Last Friday, the Washington Mystics hosted the Indiana Fever at Capital One Arena. After the game, the Mystics announced that they set some major attendance marks. They include a sellout of 20,333 fans, the highest attended game since 1999 and that this mark was higher than any game since the 2007 WNBA Finals.
The numbers are in…
Friday’s game at @CapitalOneArena was:
The highest attendance (20,333) for a regular season @WNBA game since 1999
The most fans at any WNBA game since the 2007 Finals
The 7th highest attended WNBA game in history pic.twitter.com/8o5k1jbKRM— Washington Mystics (@WashMystics) June 9, 2024
So in general, this game was the most attended regular season game in the current era.
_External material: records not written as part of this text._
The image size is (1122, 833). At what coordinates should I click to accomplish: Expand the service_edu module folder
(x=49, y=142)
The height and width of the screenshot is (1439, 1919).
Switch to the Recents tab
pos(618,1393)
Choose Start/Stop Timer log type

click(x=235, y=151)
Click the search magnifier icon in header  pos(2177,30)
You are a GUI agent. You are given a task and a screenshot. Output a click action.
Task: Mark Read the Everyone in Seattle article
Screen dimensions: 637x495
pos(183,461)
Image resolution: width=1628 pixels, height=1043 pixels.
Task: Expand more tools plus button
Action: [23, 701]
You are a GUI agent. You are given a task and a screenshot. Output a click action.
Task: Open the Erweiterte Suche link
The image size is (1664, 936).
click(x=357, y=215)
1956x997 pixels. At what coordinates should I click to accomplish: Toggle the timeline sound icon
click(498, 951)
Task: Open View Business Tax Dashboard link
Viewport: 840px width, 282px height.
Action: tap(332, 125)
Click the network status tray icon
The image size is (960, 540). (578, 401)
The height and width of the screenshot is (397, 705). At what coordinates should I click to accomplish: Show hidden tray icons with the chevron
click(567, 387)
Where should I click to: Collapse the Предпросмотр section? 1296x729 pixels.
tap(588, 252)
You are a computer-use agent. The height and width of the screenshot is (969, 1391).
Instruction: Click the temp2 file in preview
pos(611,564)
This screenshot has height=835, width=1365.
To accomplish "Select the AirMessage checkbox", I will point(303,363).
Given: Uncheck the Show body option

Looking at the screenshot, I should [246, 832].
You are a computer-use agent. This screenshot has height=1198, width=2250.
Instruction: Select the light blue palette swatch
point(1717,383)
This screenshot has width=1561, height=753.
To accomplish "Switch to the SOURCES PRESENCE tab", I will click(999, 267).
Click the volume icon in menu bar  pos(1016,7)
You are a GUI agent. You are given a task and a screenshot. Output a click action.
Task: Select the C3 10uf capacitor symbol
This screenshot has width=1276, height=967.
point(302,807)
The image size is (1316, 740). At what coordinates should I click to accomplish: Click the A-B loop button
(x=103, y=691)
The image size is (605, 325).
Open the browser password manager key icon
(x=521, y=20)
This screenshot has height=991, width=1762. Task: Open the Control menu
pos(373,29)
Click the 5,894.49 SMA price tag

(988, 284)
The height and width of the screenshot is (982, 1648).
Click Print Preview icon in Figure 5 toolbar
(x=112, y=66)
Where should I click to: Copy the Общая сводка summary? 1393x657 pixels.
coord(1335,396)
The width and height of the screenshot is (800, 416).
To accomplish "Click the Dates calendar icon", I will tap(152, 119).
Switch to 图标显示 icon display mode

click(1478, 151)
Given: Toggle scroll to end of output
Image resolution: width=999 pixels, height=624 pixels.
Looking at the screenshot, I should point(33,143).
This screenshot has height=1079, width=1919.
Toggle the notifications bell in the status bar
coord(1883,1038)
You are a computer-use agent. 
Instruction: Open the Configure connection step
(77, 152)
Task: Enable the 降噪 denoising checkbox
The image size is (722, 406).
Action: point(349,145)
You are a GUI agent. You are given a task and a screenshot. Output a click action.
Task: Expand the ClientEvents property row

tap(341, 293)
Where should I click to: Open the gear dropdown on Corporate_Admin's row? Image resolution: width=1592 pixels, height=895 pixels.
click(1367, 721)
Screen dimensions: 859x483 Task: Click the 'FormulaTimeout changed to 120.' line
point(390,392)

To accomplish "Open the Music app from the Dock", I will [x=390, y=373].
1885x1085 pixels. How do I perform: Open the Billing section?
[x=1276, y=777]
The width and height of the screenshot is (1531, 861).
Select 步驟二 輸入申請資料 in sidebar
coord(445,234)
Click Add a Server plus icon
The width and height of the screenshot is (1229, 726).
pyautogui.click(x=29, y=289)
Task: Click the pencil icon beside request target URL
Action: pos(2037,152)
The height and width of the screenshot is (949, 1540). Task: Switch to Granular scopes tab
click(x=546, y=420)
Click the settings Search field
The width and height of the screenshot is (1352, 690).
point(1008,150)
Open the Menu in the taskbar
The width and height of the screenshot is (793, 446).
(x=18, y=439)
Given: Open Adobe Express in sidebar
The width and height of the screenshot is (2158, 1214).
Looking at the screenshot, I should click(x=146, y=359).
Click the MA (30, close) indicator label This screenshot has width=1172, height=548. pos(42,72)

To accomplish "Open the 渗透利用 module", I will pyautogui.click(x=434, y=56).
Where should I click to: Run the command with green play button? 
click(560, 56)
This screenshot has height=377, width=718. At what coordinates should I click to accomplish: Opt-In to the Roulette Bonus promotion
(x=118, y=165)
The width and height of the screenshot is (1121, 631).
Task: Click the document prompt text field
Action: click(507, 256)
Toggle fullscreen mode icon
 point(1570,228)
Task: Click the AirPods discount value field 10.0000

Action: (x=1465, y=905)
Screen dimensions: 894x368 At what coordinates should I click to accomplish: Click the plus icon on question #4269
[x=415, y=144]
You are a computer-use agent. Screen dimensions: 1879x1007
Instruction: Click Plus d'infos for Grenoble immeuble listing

Back in the 1990s, the Mystics and other WNBA teams subsidized attendance by giving free tickets away. Not this time. Washington was selling all of their seats at prices that were closer to the level of a Washington Wizards game against an opponent like the Boston Celtics or Los Angeles Lakers.
According to sports business reporter Joe Pompliano, who has a Substack on sports business, the Mystics had over $1 million in gate receipts for the game, a team record.
Caitlin Clark and the Indiana Fever drew a sellout crowd of 20,333 fans for tonight’s game against the Washington Mystics — the WNBA’s most attended game in 17 years.
These teams have a combined record of 3-20 & it’s the first-ever $1 million-plus gate for the Mystics.
Crazy! pic.twitter.com/SEf12R06Sh
— Joe Pompliano (@JoePompliano) June 8, 2024
All of this is good for the WNBA. People will pay top dollar to watch a women’s professional basketball game. Of course, I have to point out some obvious points.
First, Capital One Arena is one of the largest arenas in the NBA, and that gave the Mystics an opportunity to set these records. And second, let’s be honest. Most of the people who bought tickets to last Friday’s game weren’t there to see the Mystics. Washington moved the game to Capital One Arena because of the interest that Fever rookie guard Caitlin Clark brought with her after her illustrious college career at Iowa.
Time will tell if Clark and the Fever can continue to sell out NBA and NBA-sized arenas, because they are 3-8 right now, second worst in the WNBA. And for the Mystics, while this is a good job for the business folks for one game, it’s more important that they are rebuilding their team right. A 0-11 record is NOT how a good rebuild starts, no matter the circumstance.